NERSC Hosts Workshop About the Dawn of Exascale Storage
July 31, 2009
This month, the Department of Energy's (DOE) National Energy Research Scientific Computing Center (NERSC) hosted the first workshop that discussed strategies for managing and storing the influx of new archival data that will be produced in the exascale era, when supercomputers will be capable of achieving quintillions (1,000 quadrillion) of calculations per second. Experts predict that DOE's first exascale supercomputer for scientific research will be deployed in 2018.
"Most of the extreme scale workshops to date primarily focus on the high-level challenges.
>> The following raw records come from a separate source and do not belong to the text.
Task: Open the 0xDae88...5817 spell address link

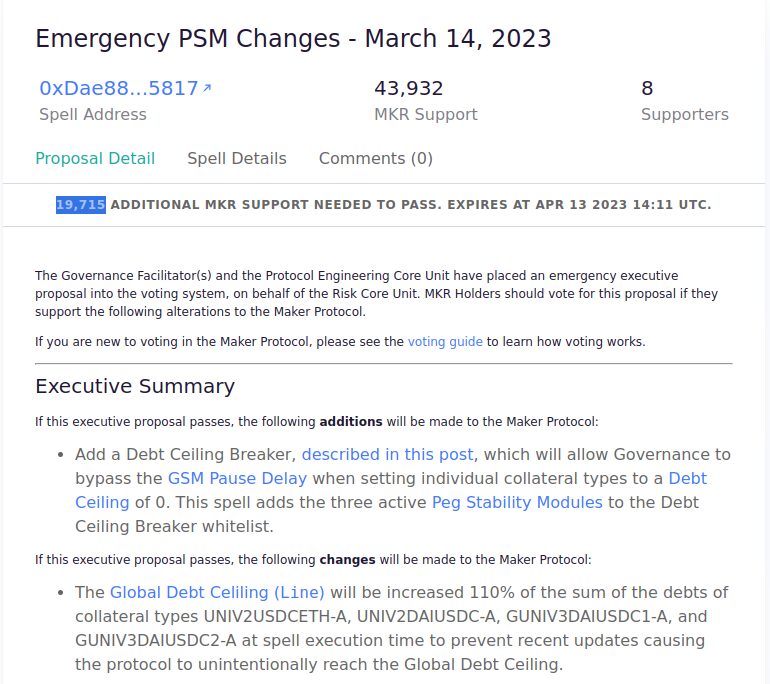Action: 119,88
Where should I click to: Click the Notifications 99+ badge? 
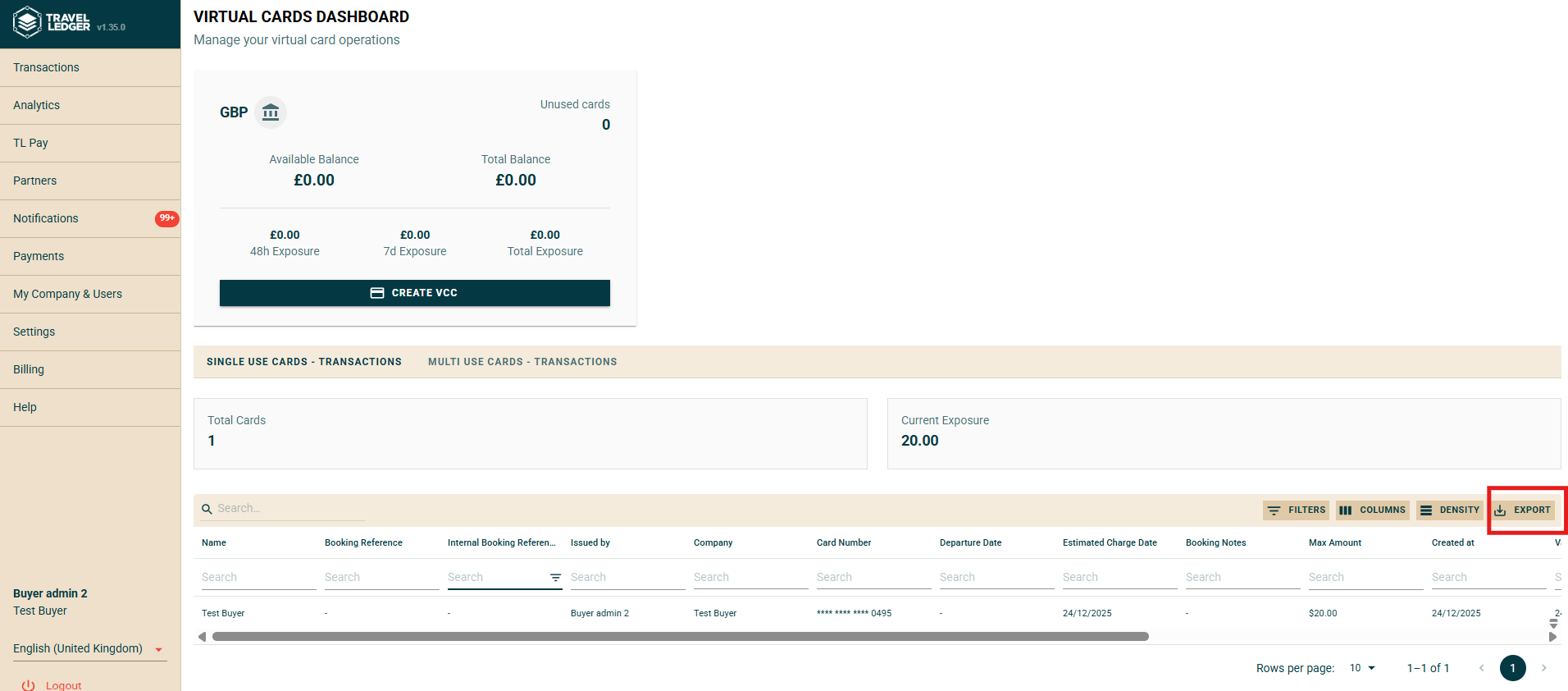point(166,218)
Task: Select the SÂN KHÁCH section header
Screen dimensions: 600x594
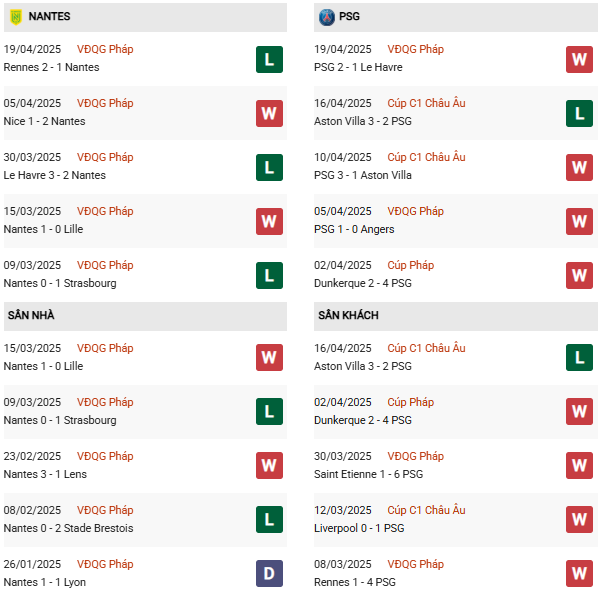Action: (349, 316)
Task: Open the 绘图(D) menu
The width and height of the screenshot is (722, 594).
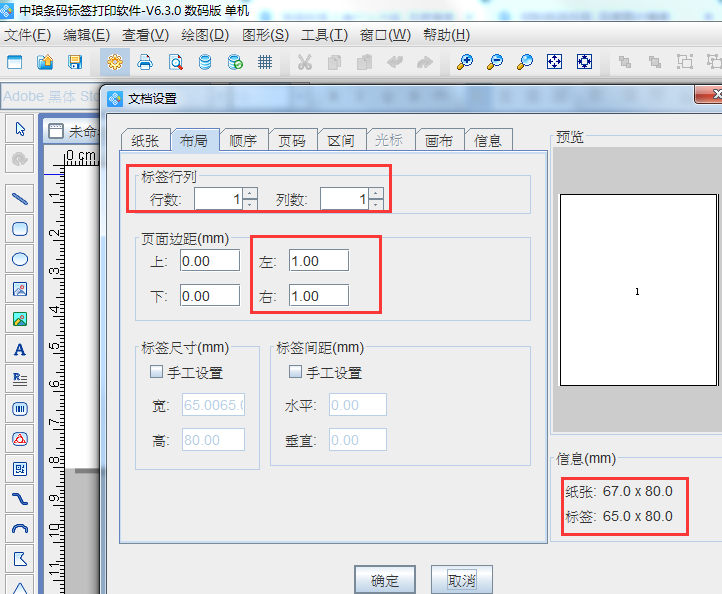Action: tap(204, 35)
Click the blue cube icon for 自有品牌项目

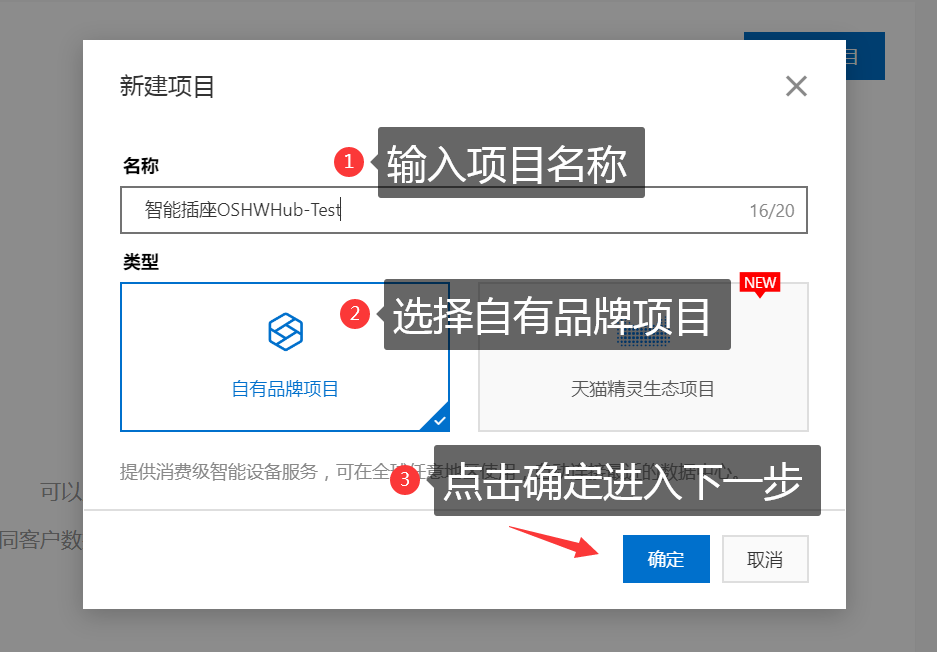[286, 332]
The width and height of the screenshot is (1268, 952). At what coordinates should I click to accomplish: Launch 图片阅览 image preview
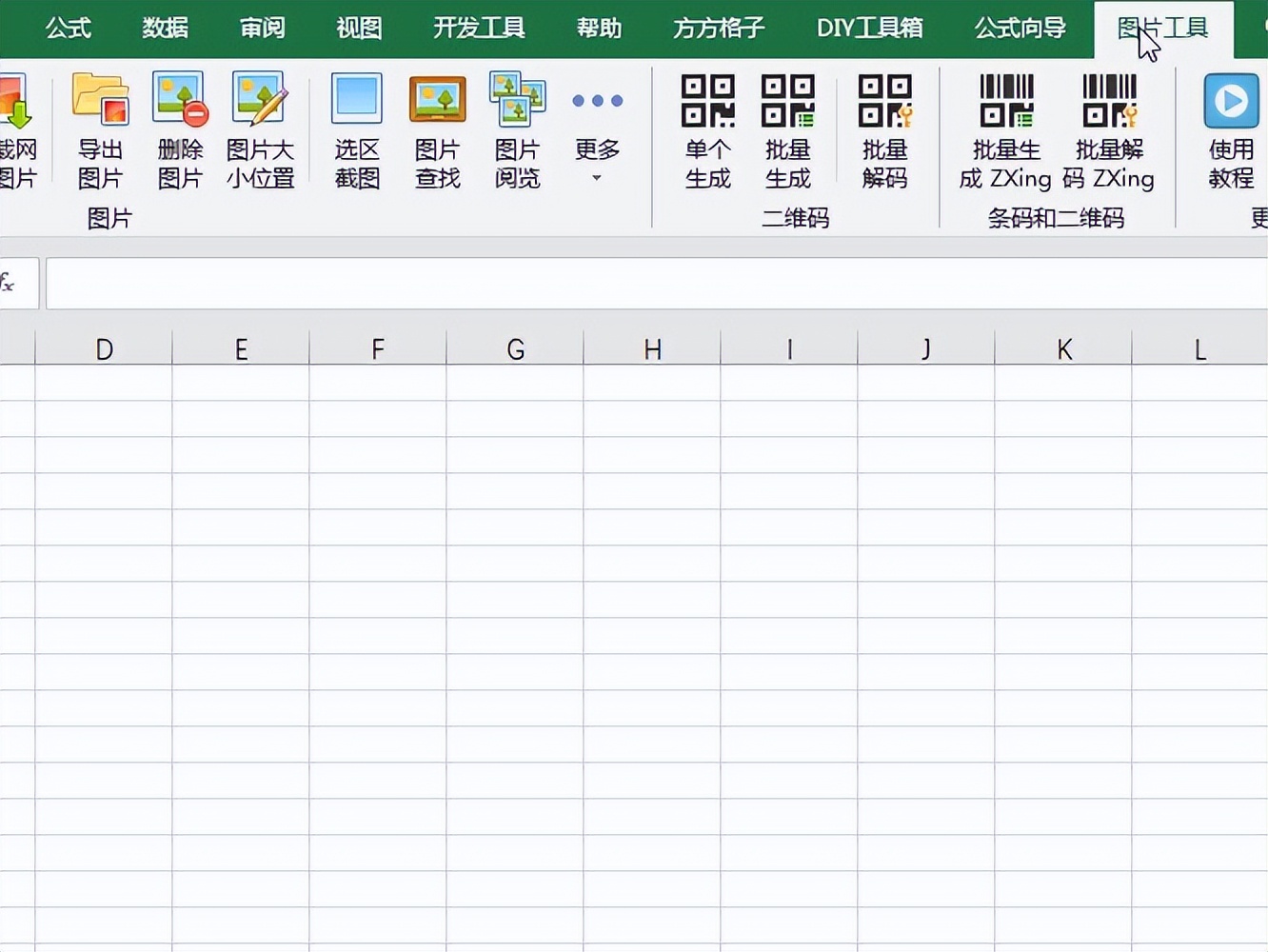coord(516,129)
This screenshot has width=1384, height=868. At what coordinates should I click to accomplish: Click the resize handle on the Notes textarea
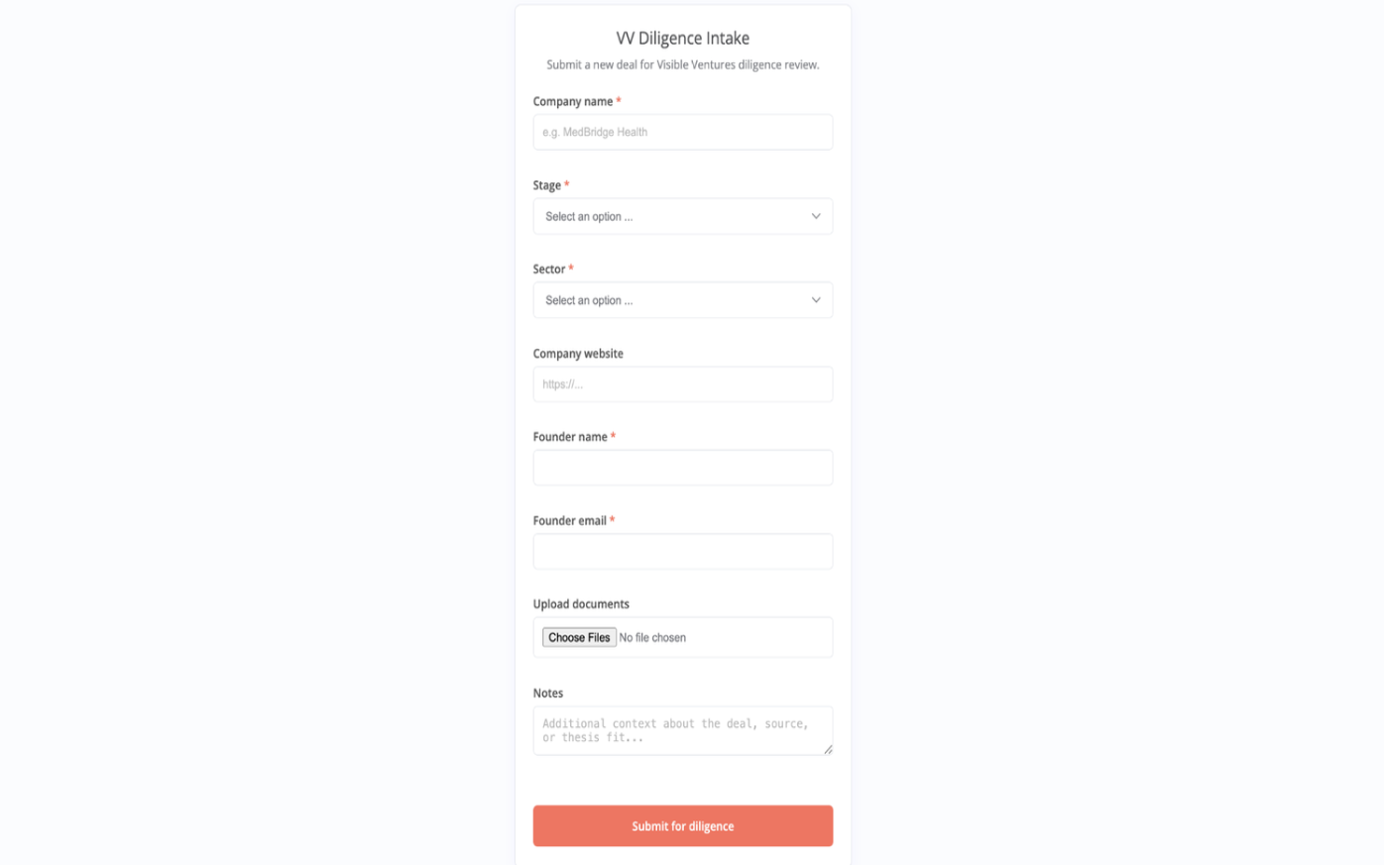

Our workshop is the first to address the details of getting data in and out of the exascale machine and storing the enormous amount of data that will be produced by the new technology,"
- Jason Hick, NERSC’s Mass Storage Group
“I think it's a real honor that DOE asked NERSC to lead the workshop on mass storage,” says Jason Hick, who heads NERSC's Mass Storage Group. “Most of the extreme scale workshops to date primarily focus on the high-level challenges. Our workshop is the first to address the details of getting data in and out of the exascale machine and storing the enormous amount of data that will be produced by the new technology.”
Last year the world witnessed the dawn of petascalesupercomputing when two DOE machines achieved petaflops/s performance, carrying out quadrillions (1,000 trillion) of floating point calculations per second. From climate research to nuclear physics, the new capabilities are already enabling scientists to tackle problems that were previously impossible. Despite these successes, the dawn of petascale also shed light on the limitations of various data technologies, including storage software and hardware. Experts expect these issues to be magnified when exascale computers that perform 1,000 more calculations per second than today's fastest supercomputer come online. The workshop was an effort by DOE's Office of Science to preempt future problems by getting experts to identify challenges now and begin thinking about solutions.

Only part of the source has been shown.